(15) Running time: 76 minutes
Director: Fernando Barreda Luna
Writer: Fernando Barreda Luna
Starring: Cristian Valencia, Clara Moraleda, Chus Pereiro
Reviewed by: Matt Wavish, official HCF critic
I remember raving about this Spanish found footage horror some time ago now. The first trailer showed tons of promise, and the early word from the film festivals was that this was one Hell of a shocker and one of the best the genre had to offer. Now, finally released on DVD & Bluray, does Atrocious live up to all the hype? In a way, yes it does, but to be perfectly honest with you, there are much better found footage horrors out there. Having said that, Atrocious does offer up many moments of pure, adrenalin pumped fear and delivers enough shocks (eventually) to give even the most casual horror fan a sudden jolt.
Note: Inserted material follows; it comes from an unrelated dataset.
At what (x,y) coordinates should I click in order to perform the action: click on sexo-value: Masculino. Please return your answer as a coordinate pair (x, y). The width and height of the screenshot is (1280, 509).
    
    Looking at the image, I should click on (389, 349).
The story is kept to a bare minimum, as is the setting and build up. We briefly meet the Quintanilla family, Father Jose (Sergi Martin), Mother Debora (Pereiro), children Cristian (Valencia), July (Moraleda) and youngest of the family Carlos (Jose Masegosa) as they all head off to a large mansion in the country for the Easter Holidays. Cristian and July both have video camera’s and decide to film their holiday, although they quickly get bored as there is very little to do. Learning of an urban legend about a girl called Melinda who haunts the Garraf woods surrounding the house, the story is the girl went missing in 1940. Supposedly if you get lost in those woods at night she appears, some say she shows you the way out, others say different, while others again mention of a noise they would rather not hear ever again. The woods are strictly forbidden to enter, and even the Father’s friend who visits the house confirms this by telling how his parents made him swear never to enter them. The set up is well written, intriguing and a little unsettling when you hear the tales told. The actor’s do their best to be realistic in their desperation to film something, and so the stage is set for both Cristian and July to sneak into the woods during the day and explore.
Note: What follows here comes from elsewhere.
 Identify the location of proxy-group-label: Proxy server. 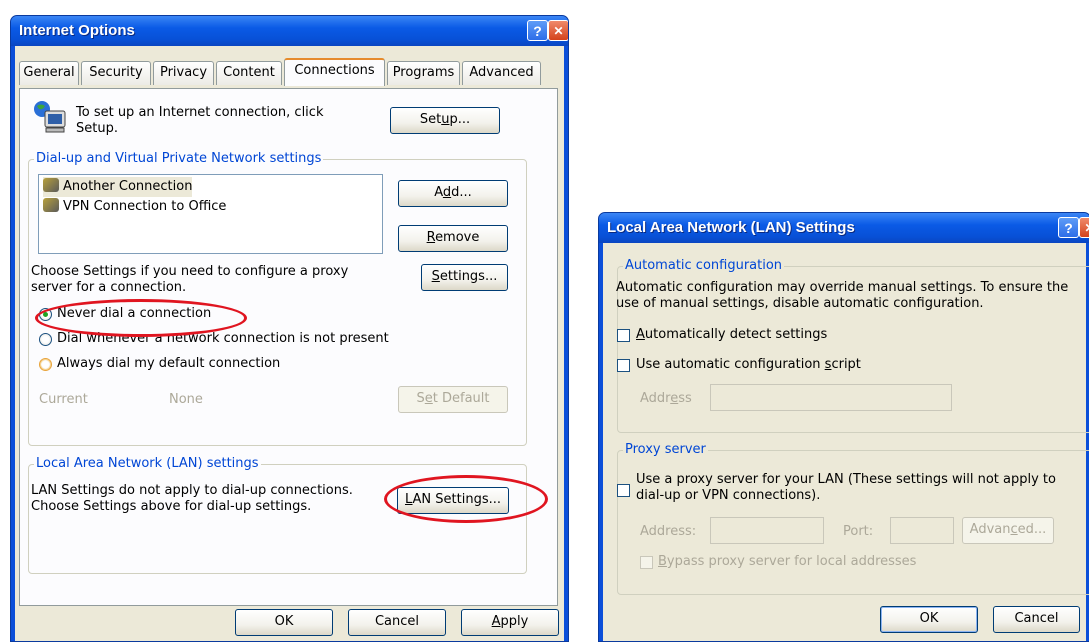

What we see is footage they filmed, which was found by the police after the entire family were found massacred. The big question is what went on in those woods, and what killed them. Was it Melinda’s ghost? You will have to watch Atrocious to find out, but the answers do come, even if they are a little unexpected. The films build up is short and sweet, and rarely wastes any time, and once we get into the maze of trees and bushes, cleverly planted to confuse those who enter, the film shifts up a gear. Even by daylight the woods, or maze as I prefer to call it, looks a little creepy. Cristian decides to mark points after getting lost on the first visit, and when the family dog begins barking at something in the woods at night, Cristian sets up a camera to film the spooky gate which leads into the Garraf woods to try and capture something. The film gets set to shift up a gear again now that we suddenly start entering full on creepy territory, and the final half hour of the film is a relentless assault on the senses as we finally enter the woods at night…
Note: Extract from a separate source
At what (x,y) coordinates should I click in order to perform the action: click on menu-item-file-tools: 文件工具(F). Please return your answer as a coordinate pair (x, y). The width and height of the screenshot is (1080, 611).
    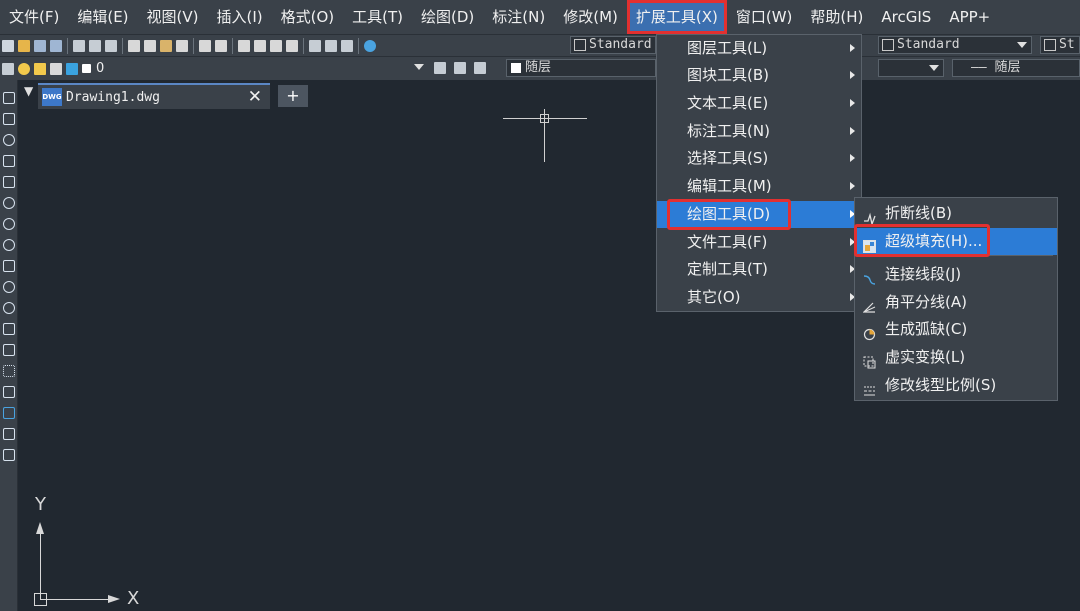
    Looking at the image, I should click on (759, 242).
What makes the Garraf woods so incredibly unsettling by night is the fact you have become very familiar with them after so many visits by day, and this is where the film really works. The setting of both the house and the woods are superb, and the handheld camera only emphasises the almost spiritual feel to it all. The actors do their best, but there is a little too much shouting going on, and many occasion see’s the camera placed on the floor, but in a perfect position to capture what is happening and it loses it natural believability because of this. That said, there are a number of full on creepy moments on offer here, one being the dog going missing, others being blood tracks found in the leaves and some banging noises going on in the house. A creepy basement in the house itself is not nearly used to its full advantage, and when it is used it works, but is not nearly used enough. There are a number of bizarre decisions by the cast running in fear, like locking July in a cupboard rather than sticking together, and running into the woods in a blind panic, but not forgetting to take the time to find the camera (although, had they not we wouldn’t have had a film!) The ending is a twist totally unnecessary and while it does have impact, kind of ruins what came before it. The ending is also presented in a truly irritating fashion, with a number of scenes repeated by having the film rewind itself, which is a nice gimmick, but daft. This rewinding gimmick also starts the film, and on reflection, is an incredibly annoying idea which would have been much better being left out of the film completely.
However, for all its flaws and mistakes, Atrocious does offer up one of the most frightening and relentlessly disturbing twenty minutes in a horror you will see all year as we enter the woods at night. Suddenly, with the jittery and shaking camera, your mind plays tricks on you as you start to see things which may or may not be there. It’s a wonderful twenty minutes which had my dear wife, yet again, cowering behind her hands like a baby asking ‘whats happening’. Oh the joys of saying its all over when you know its not, and she removes her hands just in time for the next scare! The film worked for her, and it also worked for me, but having seen so many of this type of film, it needs something really, truly special to get that wow factor, and sadly Atrocious just doesn’t quite get it. It’s a good, reliable horror but nothing more. It will scare the pants off you in places, and on the basis of this, I believe we have a director here who will go on to much bigger and better things. Atrocious is definitely worth your time, give it a go and I doubt you will be disappointed, but for me, it was just missing that extra special something.